Osseka Mechanism of Action

Pharmacology: Pharmacodynamics: Calcitriol is the most active known form of vitamin D3 in stimulating intestinal calcium transport. It is normally formed in the kidneys from its immediate precursor, 25-hydroxycholecalciferol. In physiological amounts it augments the intestinal absorption of calcium and phosphate and plays a significant part in the regulation of bone mineralisation. The defective production of calcitriol in chronic renal failure contributes to the abnormalities of mineral metabolism found in that disorder.
The biological effects of calcitriol are mediated by the vitamin D receptor, a nuclear hormone receptor expressed in most cell types and functioning as a ligand-activated transcription factor that binds to DNA sites to modify the expression of target genes.
Osseka is a synthetic preparation of calcitriol. Oral administration of Osseka to patients with chronic renal failure compensates for impaired endogenous production of calcitriol which is decreased when the glomerular filtration rate falls below 30 ml/min. Consequently, intestinal malabsorption of calcium and phosphate and the resulting hypocalcaemia are improved, thereby reversing the signs and symptoms of bone disease.
In patients with established post-menopausal osteoporosis, Osseka increases calcium absorption, elevates circulating levels of calcitriol and reduces vertebral fracture frequency.
The onset and reversal of the effects of Osseka are more rapid than those of other compounds with vitamin D activity and adjustment of the dose can be achieved sooner and more precisely. The effects of inadvertent overdosage can also be reversed more readily.
Pharmacokinetics: Absorption: Calcitriol is rapidly absorbed from the intestine. Peak serum concentrations following a single oral dose of 0.25-1 μg calcitriol in healthy subjects were found within 2-6 hours.
After a single oral dose of 0.5 mcg calcitriol in healthy subjects, the average serum concentrations of calcitriol rose from a baseline value of 40.0±4.4 pg/ml to 60.0±4.4 pg/ml after two hours, and then fell to 53.0±6.9 after four hours, to 50.0±7.0 after eight hours, to 44±4.6 after twelve hours and to 41.5±5.1 pg/ml after 24 hours.

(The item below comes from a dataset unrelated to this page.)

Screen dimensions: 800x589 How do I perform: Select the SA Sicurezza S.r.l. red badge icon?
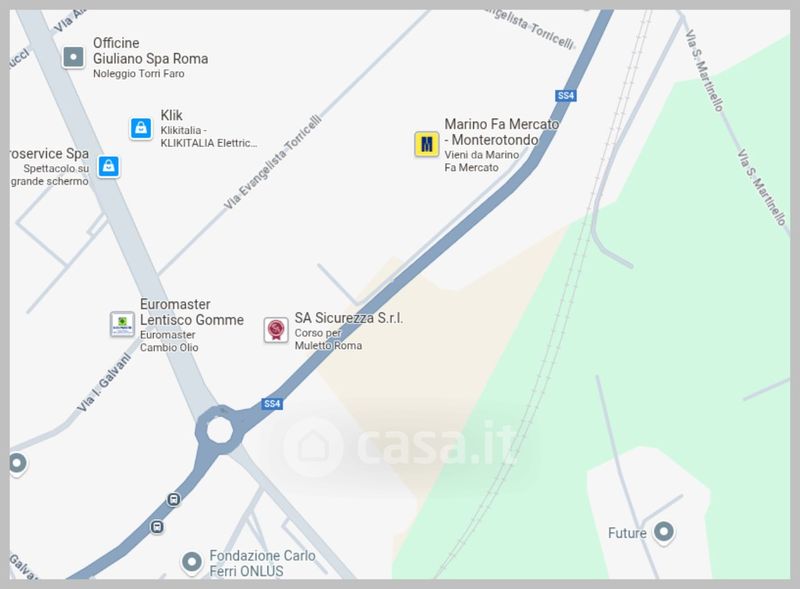click(276, 330)
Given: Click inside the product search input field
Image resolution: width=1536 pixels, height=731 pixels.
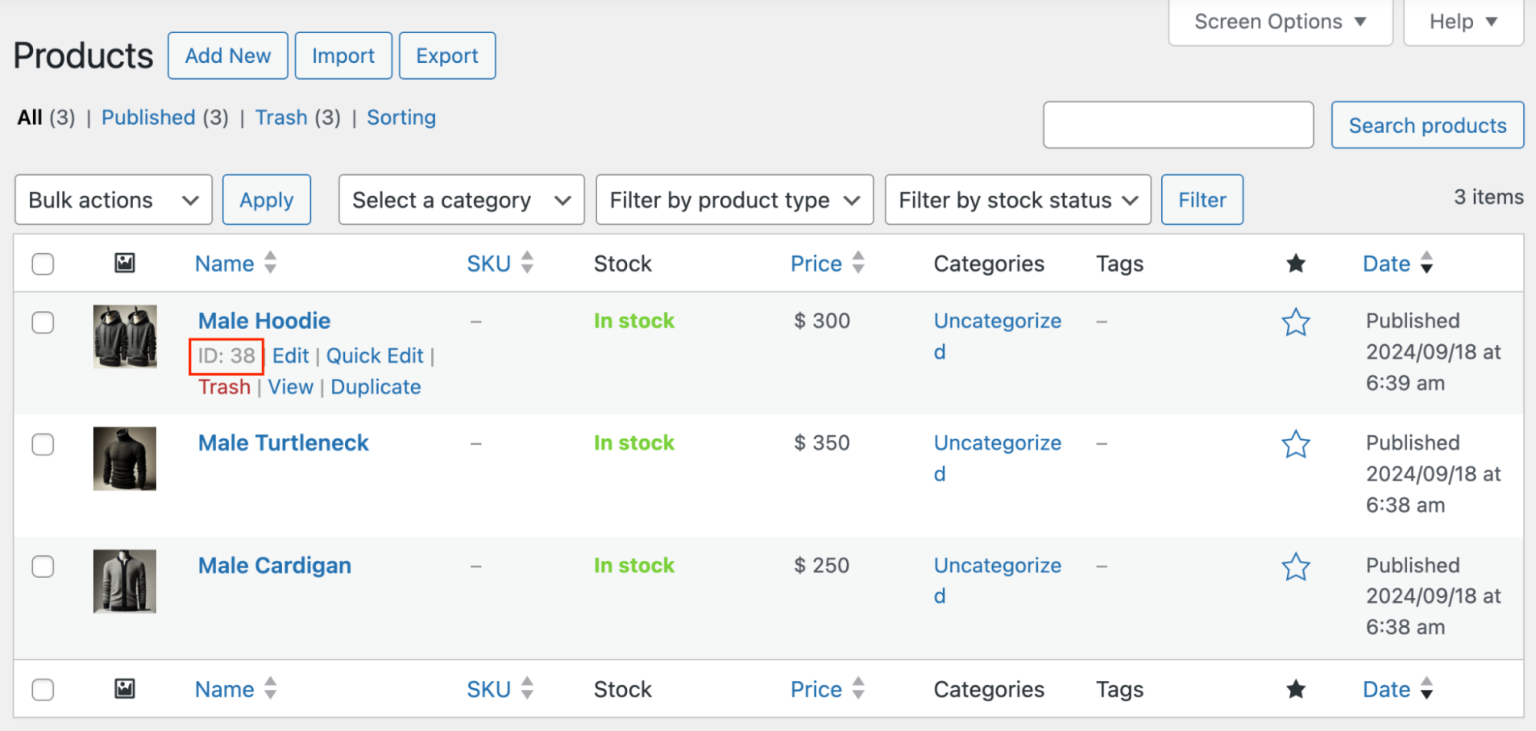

Distribution: During transport in the blood at physiological concentrations, calcitriol is mostly bound to a specific vitamin D binding protein (DBP), but also, to a lesser degree, to lipoproteins and albumin. At higher blood calcitriol concentrations, DBP appears to become saturated, and increased binding to lipoproteins and albumin occurs.
Metabolism: Calcitriol is hydroxylated and oxidised in the kidney and in the liver by a specific cytochrome P450 enzyme: CYP24A1.
Several metabolites with different degrees of vitamin D activity have been identified.
Elimination: The elimination half-life of calcitriol in plasma ranges between 5 to 8 hours. However, the pharmacological effect of a single dose of calcitriol lasts at least 4 days. The elimination and absorption kinetics of calcitriol remain linear in a very broad dose range and up to 165 μg single oral dose. Calcitriol is excreted in the bile and may undergo an enterohepatic circulation.
Toxicology: Preclinical safety data: Subchronic toxicity studies in rats and dogs indicated that calcitriol at an oral dose of 20 ng/kg/day (twice the usual human dosage) for up to 6 months produced no or minimal adverse effects. A dose of 80 ng/kg/day (8 times the usual human dosage) for up to 6 months produced moderate adverse effects; changes seen appeared to be primarily the result of prolonged hypercalcaemia.
Reproductive toxicity studies in rats indicated that oral doses up to 300 ng/kg/day (30 times the usual human dose) did not adversely affect reproduction. In rabbits, multiple foetal abnormalities were observed in two litters at an oral maternally toxic dose of 300 ng/kg/day and one litter at 80 ng/kg/day, but not at 20 ng/kg/day (twice the usual human dose). Although there were no statistically significant differences between treated groups and controls in the numbers of litters or foetuses showing abnormalities, the possibility that these findings were due to calcitriol administration could not be discounted.